Student Success Act: Where Things Stand After No Child Left Behind
The Student Success Act is the latest move by Congress to try and improve the American education system after 12 years of struggles, thanks in part to No Child Left Behind and to the Obama Administration’s efforts to trade off NCLB for a monopoly on educational policy.
While NCLB, President George W. Bush’s key educational reform, handcuffed schools to an inadequate system of accountability measures, the current White House has played a form of policy blackmail with schools, allowing them an “out” with some of NCLB’s provisions, provided the schools adopt specific policies that are preferred by the Administration.
Whether these specific policies are good or bad is anyone’s guess, and truly not the point. Federal educational laws are meant to be made by — oh, I don’t know — the LEGISLATIVE branch of government. But I digress.
Unfortunately, the President’s policy and Congress’s seem to be about creating as polar opposite plans as possible, intentionally shutting each other out for the purpose of name-calling and party posturing.
Students deserve much better than that from their government. So is the Student Success Act it? Well, let’s see:
The Student Success Act abolishes the accountability measures that NCLB short-sightedly put in place. As the bill’s author, Rep. John Kline (R-Minnesota), put it, “Hindsight is now 20-20 and we can now identify the law’s weaknesses.”
In comments to Huffington Post last week, Kline called NCLB a “one-size-fits-all mandate that fails to provide schools any meaningful information about their students’ performance.”
Responding to criticisms that schools might break down without federal supervision, Kline said, “We maintain the disaggregated data so all parents involved in the system can look and see where there’s a problem and take action.”
This is a big roadblock for Democrats, and part of why the measure passed the House of Representatives without any blue state rep support of any kind. Future federal funding of schools would be kept at sequestration levels, which, as you may remember, is scaled way back from where it used to be.
Democrats have looked at the funding cuts to education as a temporary evil that will go away at some point in the near future. The idea that levels would be kept as they are moving forward makes the bill seem like a wholesale “gutting” of national educational support.

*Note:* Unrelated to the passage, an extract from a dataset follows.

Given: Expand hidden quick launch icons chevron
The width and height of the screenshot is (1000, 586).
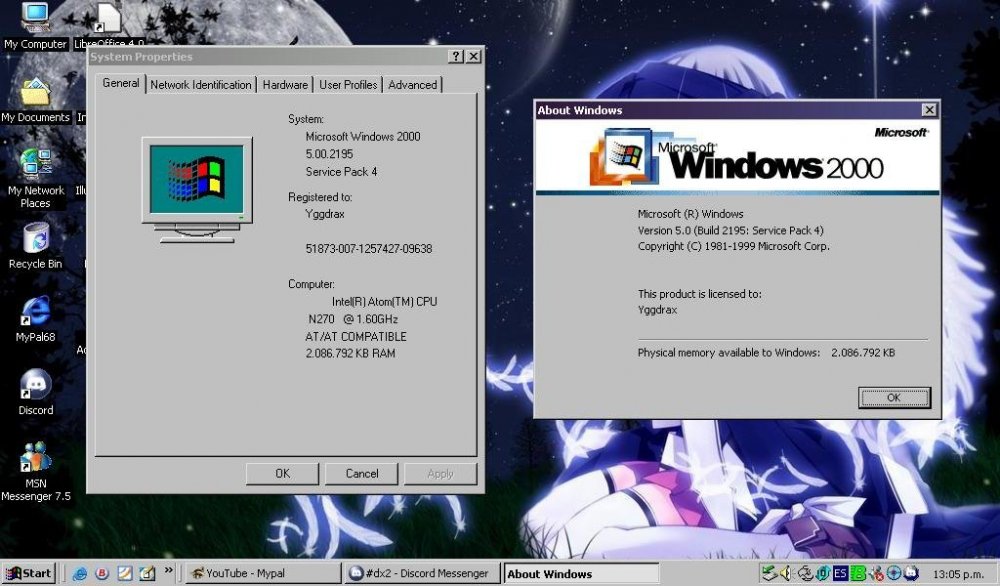Looking at the screenshot, I should [x=169, y=572].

Proponents of the bill — mostly Republicans — argue that Democrats are too quick to throw money at a problem without thinking it through. The thought is that high funding levels are not needed in a world where teachers are freed from the stifling pressures of “teaching to the test” and technology has managed to make things so much more scalable.

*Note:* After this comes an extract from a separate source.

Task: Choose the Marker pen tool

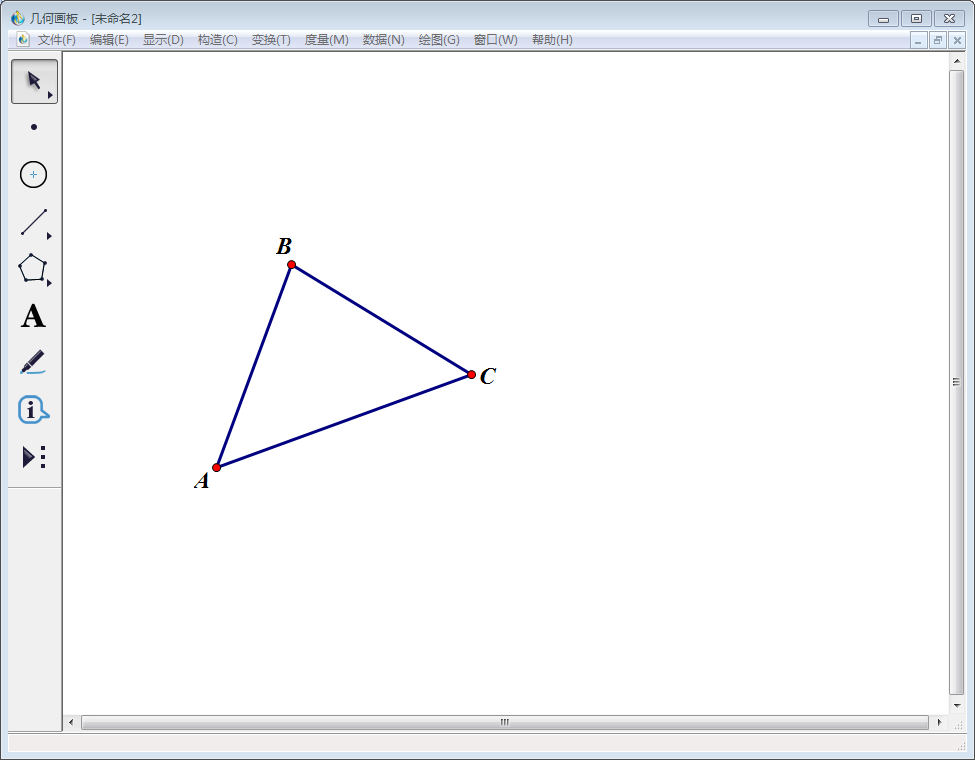Action: (x=33, y=362)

In essence, throwing money at a problem solves nothing if you don’t have a plan to work more efficiently. That could be a hard sell to schools anticipating a boost in federal funding at some point in the not-too-distant future. Regardless of whether the schools need the money, it can be rather difficult to let go of money that was once securely in the bank, and being forced to do so will likely result in a backlash.

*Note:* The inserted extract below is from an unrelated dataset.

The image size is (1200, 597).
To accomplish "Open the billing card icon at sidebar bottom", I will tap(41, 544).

A rival piece of legislation from Senator Tom Harkin (D-Iowa) keeps some of NCLB’s accountability measures and has cleared the Health, Education, Labor and Pensions Committee. The bill would almost certainly not pass the House and could have a difficult time in the Senate, especially if a vote doesn’t occur before the 2014 mid-term elections, which Nate Silver has forecast as an advantage for Republicans reclaiming control of the Senate.
Still, for Harkin, “Reauthorizing the Elementary and Secondary Education Act is one of my highest priorities. Teachers, families and children of this nation need the certainty of a reauthorization that will ensure access to comprehensive education, teachers who are the most effective, and standards that are world-class … Unfortunately, the House bill, H.R. 5, falls short on all these counts.”
Naturally, Harkin has an ally in the White House. Secretary of Education Arne Duncan issued a statement on Friday that emphasized the President’s veto threat. “It marks a retreat from high standards for all students and would virtually eliminate accountability for the learning of historically underserved students — a huge step backward for efforts to improve academic achievement.”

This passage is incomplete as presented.